My college had, and perhaps the past is the correct tense, a good reputation as for Printing (colour and black and white) when it was a Polytechnic. I wouldn't have thought that reputation persists to this day if the tuition I received is now standard there.
You mentioned long days in the darkroom - I can recall the weeks of short days in winter where I barely saw sunlight as I was in the black and white darkroom from before sun up to after nightfall ... I was though often the only one, or accompanied by one or two familiar faces. There were about three or four of us who spent a lot of time there, and another four or five - one or two crossed over - who were regulars of the colour darkroom. I probably spent too little time in the colour darkroom, and perhaps too much time in the comfort of the red safe light.
Your programme with its "slant was more toward the artistic side but still with a heavy emphasis on the technical side" sounds ideal and sadly, I think my school lacked that second part. I do think there was a certain lack of dedication from a lot of the students taking the course though.
Out of interest, did you study where you're living now, Chicago (or nearby)?
On balance, I am pleased that I did my course.
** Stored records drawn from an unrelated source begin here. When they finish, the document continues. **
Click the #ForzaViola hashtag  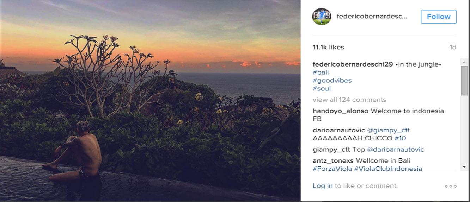pyautogui.click(x=332, y=169)
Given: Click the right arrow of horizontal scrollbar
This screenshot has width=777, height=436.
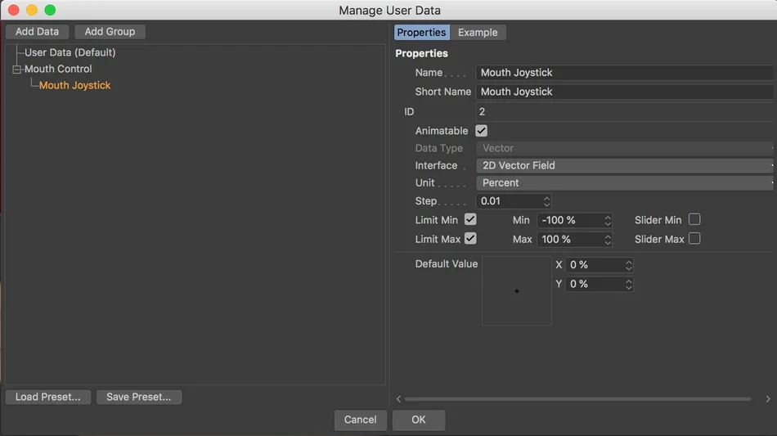Looking at the screenshot, I should click(767, 399).
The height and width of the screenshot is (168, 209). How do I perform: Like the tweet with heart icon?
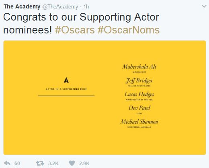click(x=72, y=163)

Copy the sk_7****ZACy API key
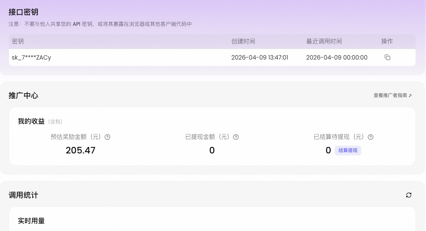387,58
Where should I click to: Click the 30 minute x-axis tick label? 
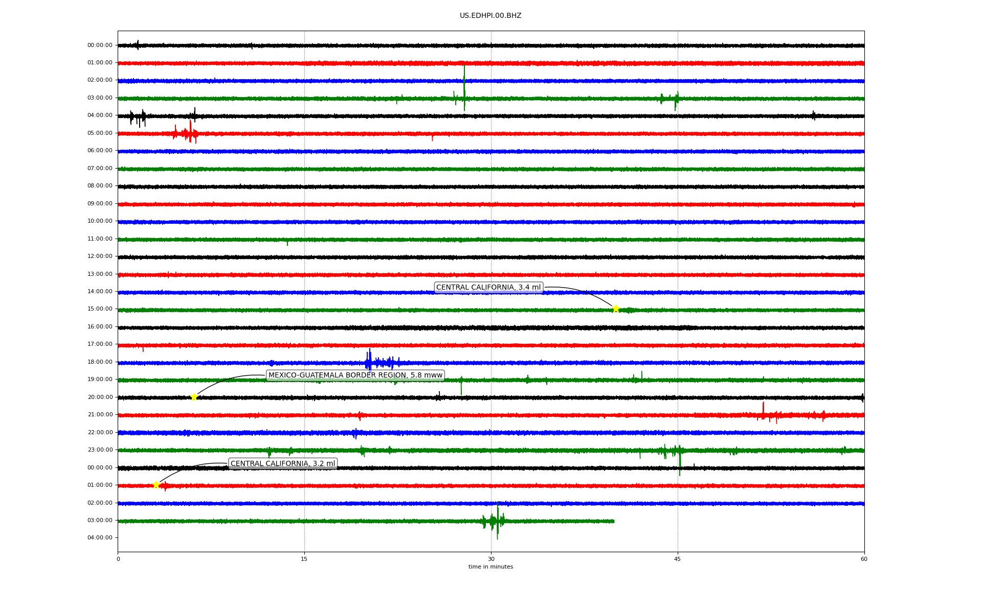[x=491, y=559]
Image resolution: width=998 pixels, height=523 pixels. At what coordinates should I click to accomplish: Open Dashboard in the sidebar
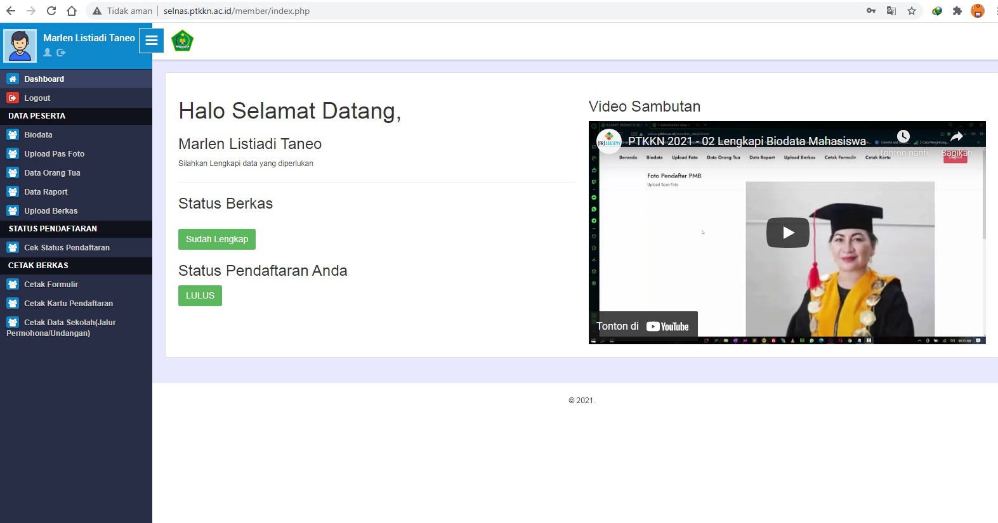click(x=44, y=79)
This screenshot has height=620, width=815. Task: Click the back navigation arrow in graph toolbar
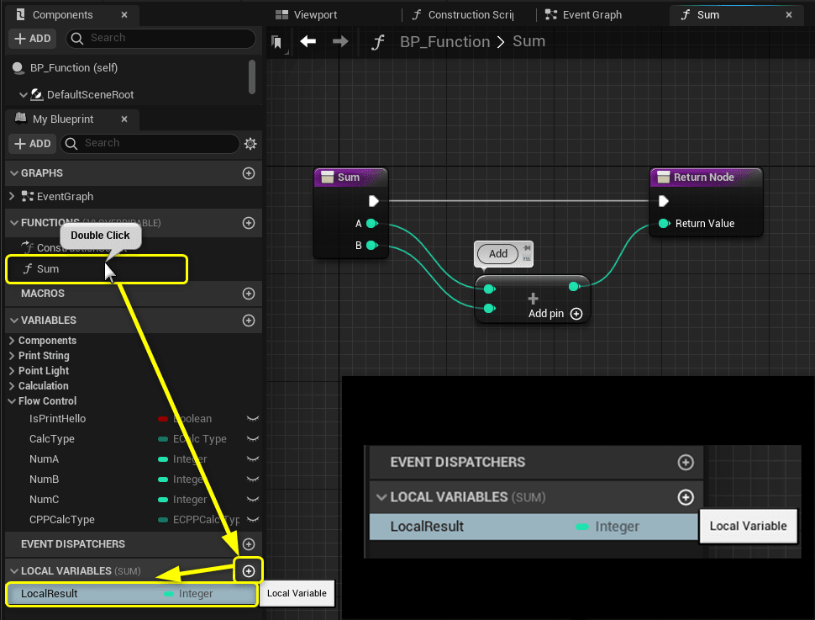[309, 40]
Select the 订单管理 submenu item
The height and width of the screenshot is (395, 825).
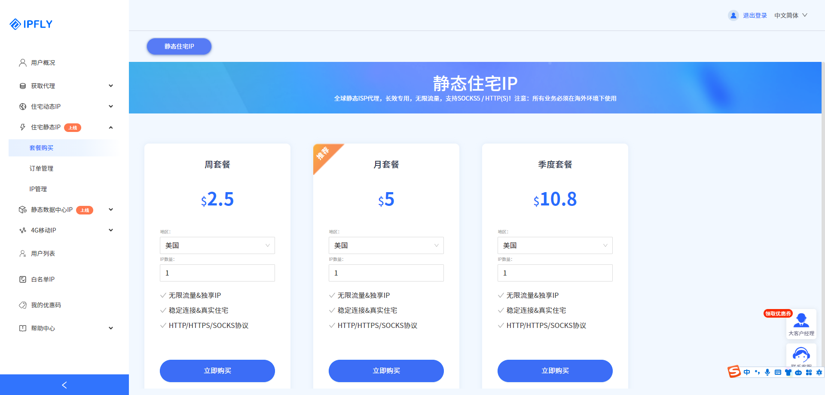(x=41, y=168)
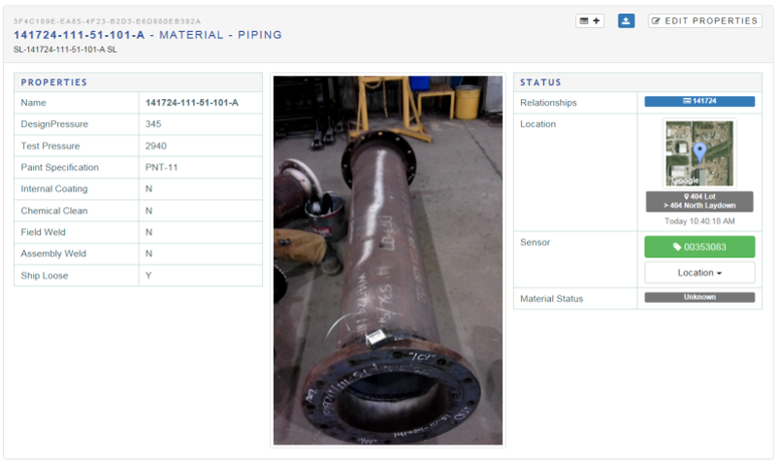
Task: Click the Today 10:40:18 AM timestamp
Action: pos(700,221)
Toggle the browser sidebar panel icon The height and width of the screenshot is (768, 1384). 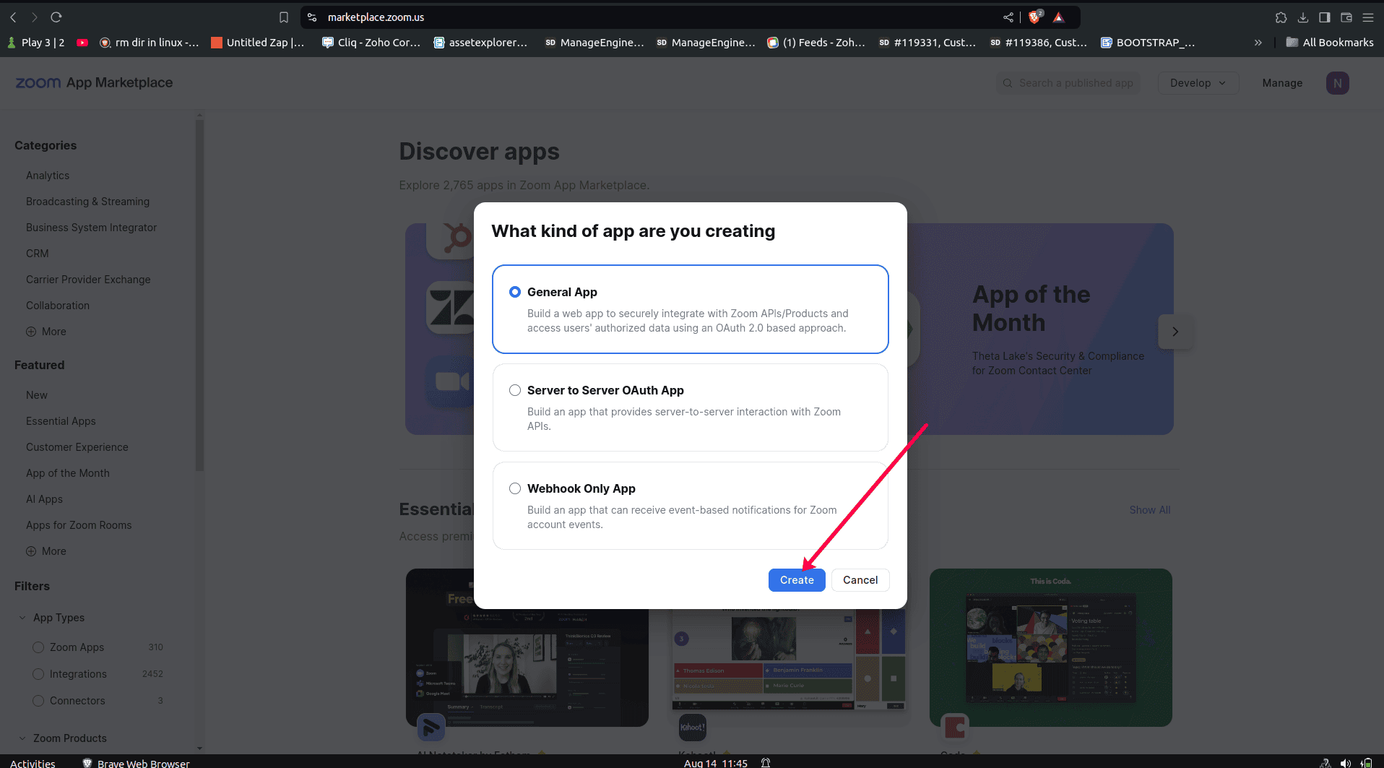click(x=1324, y=17)
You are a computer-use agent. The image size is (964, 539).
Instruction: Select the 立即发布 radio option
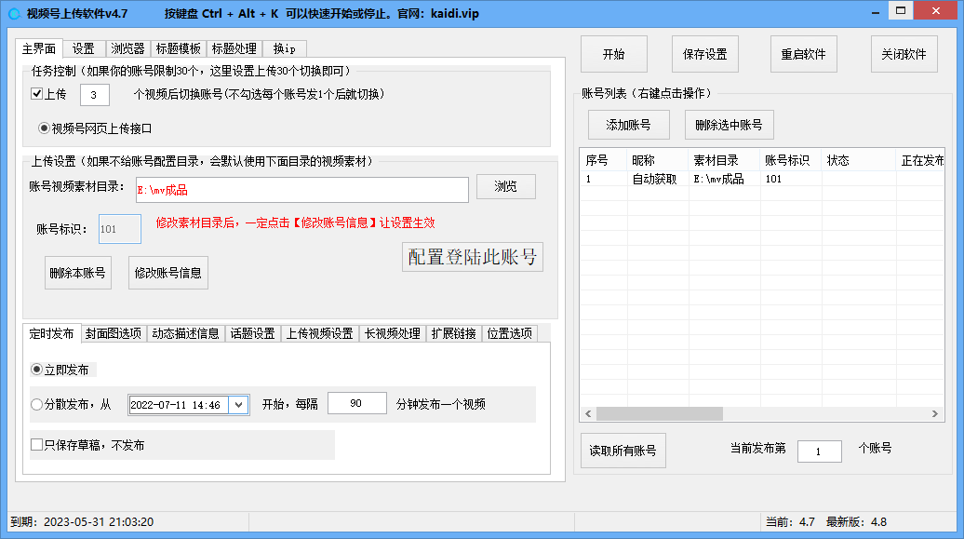click(37, 370)
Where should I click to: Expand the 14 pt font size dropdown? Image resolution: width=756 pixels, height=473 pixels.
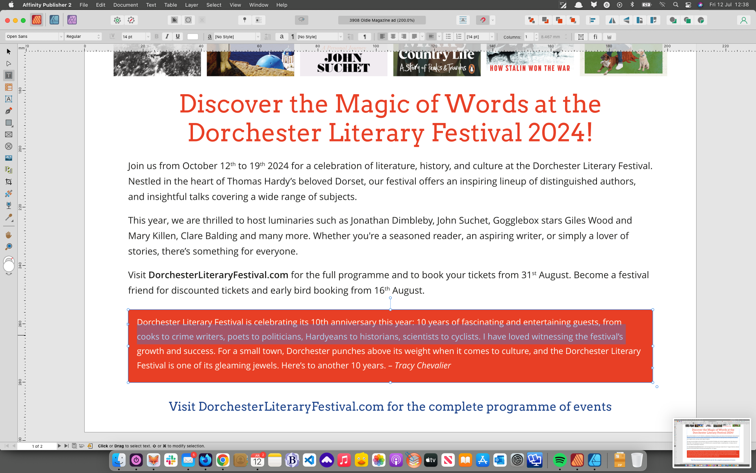tap(148, 37)
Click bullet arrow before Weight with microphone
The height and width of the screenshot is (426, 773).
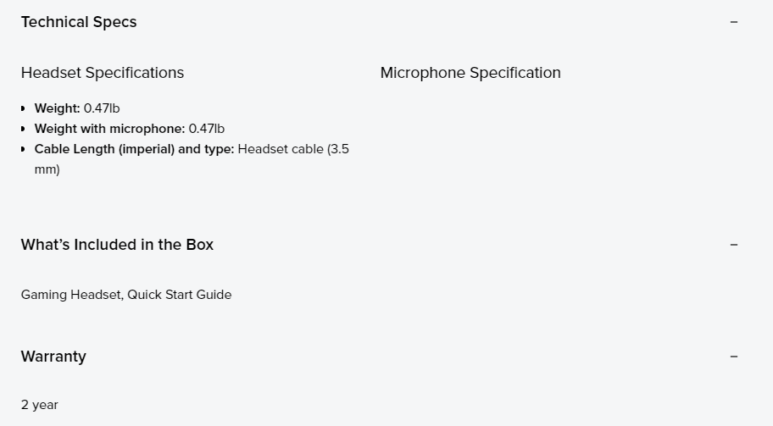23,129
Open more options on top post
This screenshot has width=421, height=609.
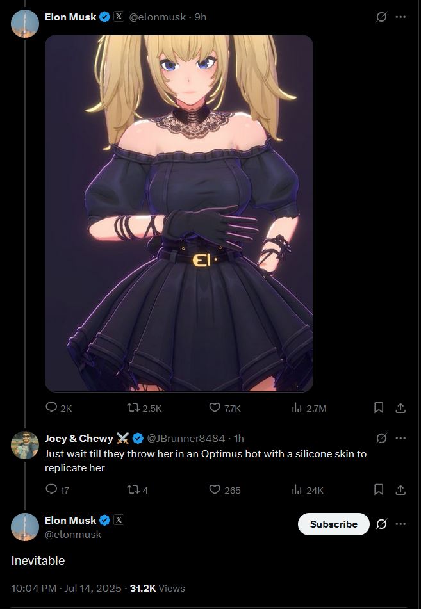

I might have studied other things but Photography was my main interest at the time and has remained something important, even defining, in my life ever since. I can't say that I got 100% out of it, as with hindsight there are things I might have done differently, but I do feel like I participated fully in classes, attending lectures not only in body but in mind (among those who turned up there were a lot of mental absentees), and gave my projects everything I had. I was also nearly always photographing things besides my University projects and in the summers I continued working with existing clients photographing at the Edinburgh Festival Fringe. (After Uni I also got a job for six months with a local wildlife charity, in a Government sponsored scheme where I had to present a portfolio, and interview - and it also definitely helped that I had a degree.)
I don't make a living from photography. I'm happy doing something else and doing my personal work. I can live without the professional work and decided I was happier not doing it. The personal work I have to do and I don't feel myself if I'm unable to dedicate time to Photography in a while. Photography is now something essential to me as a person. I am a photographer (please, let's not start another "who is a photographer" discussion though) because I look at things and see photographs. Part of the reason for this are the three years I spent on my degree course dedicating myself to Photography. As I've pursued Photography, in one way or another, since then, the learning hasn't stopped. I've matured as a person and grown as a Photographer in a lot of ways since then, but a lot of what I learned is still with me and I still reflect on it.
My two pence/euro or Owain cents ... not sure what those are worth against the Allen Dollar.